The air seeder also tills down weeds. This year it was cool
early in the season and the crop got a little weedier than
usual. None of Ken’s crops are row crops, so there are
no cultivating operations after seeding.
Flax has to be sown quite shallow, and if moisture isn’t
good early in the season it can have trouble. This year the
drought came later in the season, so the crop is alright.
Flax has delicate blue flowers that bloom for only a day across
an entire field, giving a nice complement to the ubiquitous
yellow canola flower.
The Boderas also have 200 cow-calf pairs. This is a tough
year because of the U.S. ban on Canadian beef. The cattle
are not certified organic, as there is little market for organic
beef. Recently the U.S. ban on Canadian beef was partially
lifted and slaughtered beef is being allowed in. The problem
is that the Canadian beef industry is not set up for slaughtering
for the U.S. market. “We’re set up to ship beef
on the hoof. Shipping slaughtered beef would make us a lot
more money. You need half or less of the trucks. We should
take this opportunity to change our industry to shipping slaughtered
beef,” says Ken, “but no, you don’t hear
anyone talking about that. They’re just talking about
a massive cull of the herds.
We’re not subsidized as much as U.S. farmers,”

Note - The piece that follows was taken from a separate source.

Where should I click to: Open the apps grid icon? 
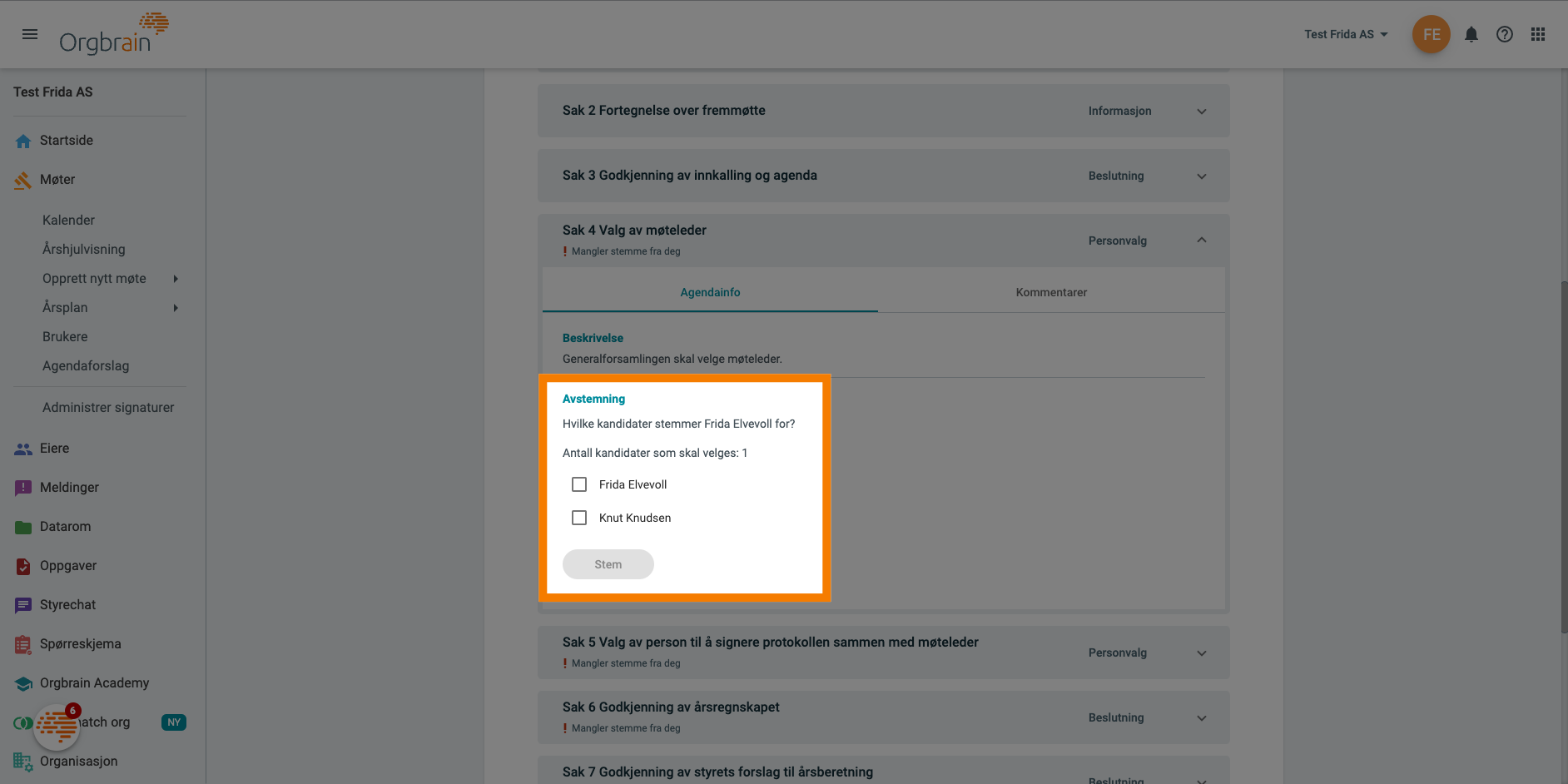click(x=1537, y=34)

he says, referring to the difficulties of surviving episodes
like the beef ban. He cites some surprising statistics comparing
farm subsidies in the EU., U.S. and Canada. Some checking
verifies his figures. Economists have a statistic called the
Producer Support Estimate, which is the average percentage
of a farm’s receipts that subsidies make up. For grains
and oilseeds the PSE is 12% for Canada, 35% for the U.S. and
53% for the EU. U.S. farms are subsidized nearly 200% more
than Canadian farms. This is somewhat surprising given that
Canada is known for its liberal federal spending on programs
for its citizens. Obviously this does not apply to farmers.

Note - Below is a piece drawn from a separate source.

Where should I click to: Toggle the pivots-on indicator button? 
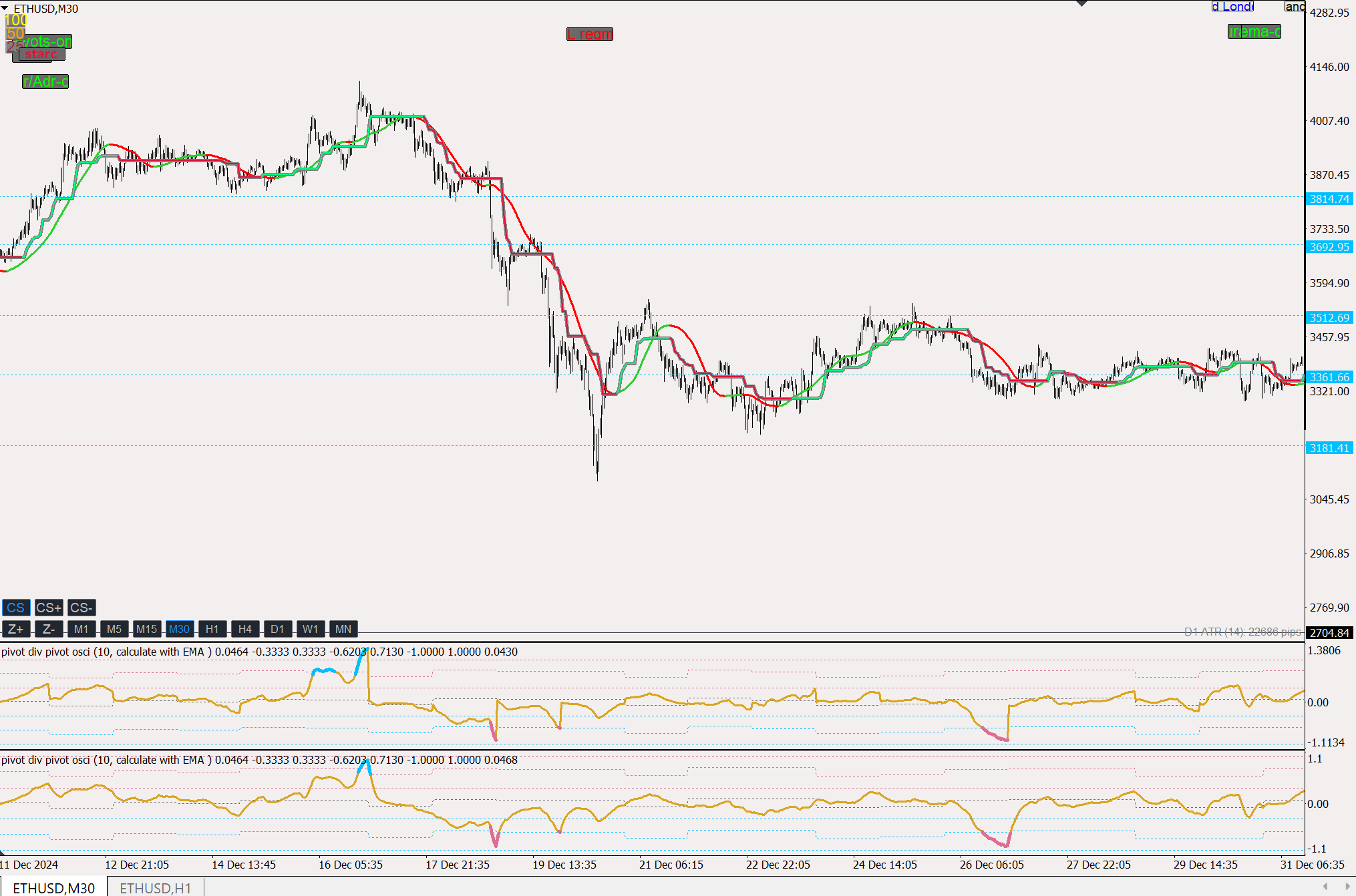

Ken spreads the manure onto his crop fields, but can only
do that in the fields near the cattle. He’s trying to
diversify the locations of the cattle to get them to fields
farther out, by transporting the feed out to them. “But
in winter, when it gets down to 20 below (Celsius) and stormy,
it’s not easy or smart to be driving out there all the
time,” says Ken. He also bales hay for sale.
Ken’s yields are commonly 50%-66% of the conventional
yields in the area, which means 20 to 25 bushels per acre
of wheat, and 40 to 50 of barley. Price premiums consistently
reflect the yield differences – in the 50-100% range.

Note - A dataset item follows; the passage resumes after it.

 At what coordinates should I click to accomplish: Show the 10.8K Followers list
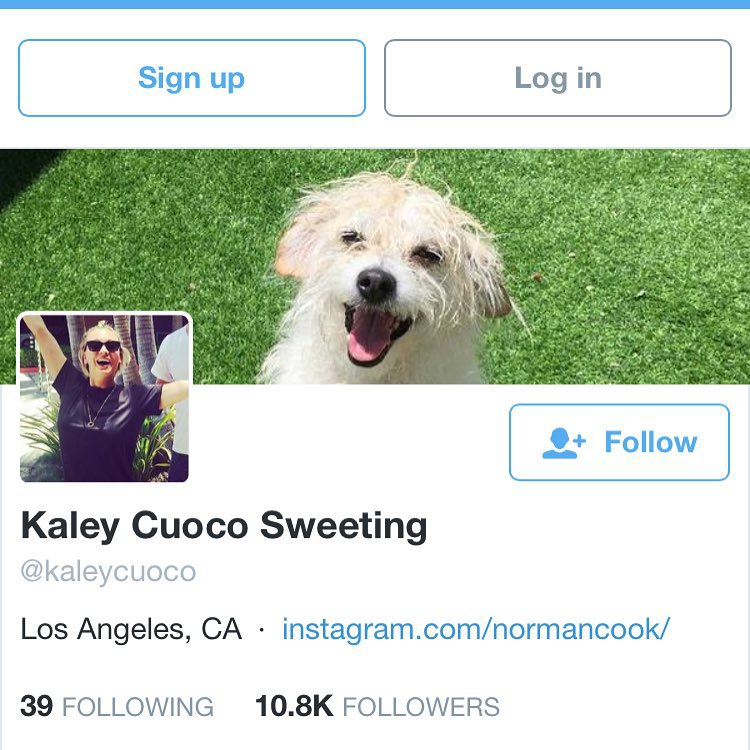(377, 706)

There is a plethora of market channels for organic grains,
and who Ken sells to depends on who is paying what. “There’s
not much grower-buyer loyalty in the organic grain market,”
says Ken, “It’s best to diversify your buyers
anyway, so I generally don’t sell to the same outfit
two years in a row.”
As I drive west from the Bodera farm, I can’t help
but reflect that the Boderas, all three generations of them,
are the heart and soul of the North American breadbasket,
as well as its future – farming sustainably, on the
free market, and liking it.

The Have a Nice Day motel, near
Moosemin, Saskatchewan, where the author stayed.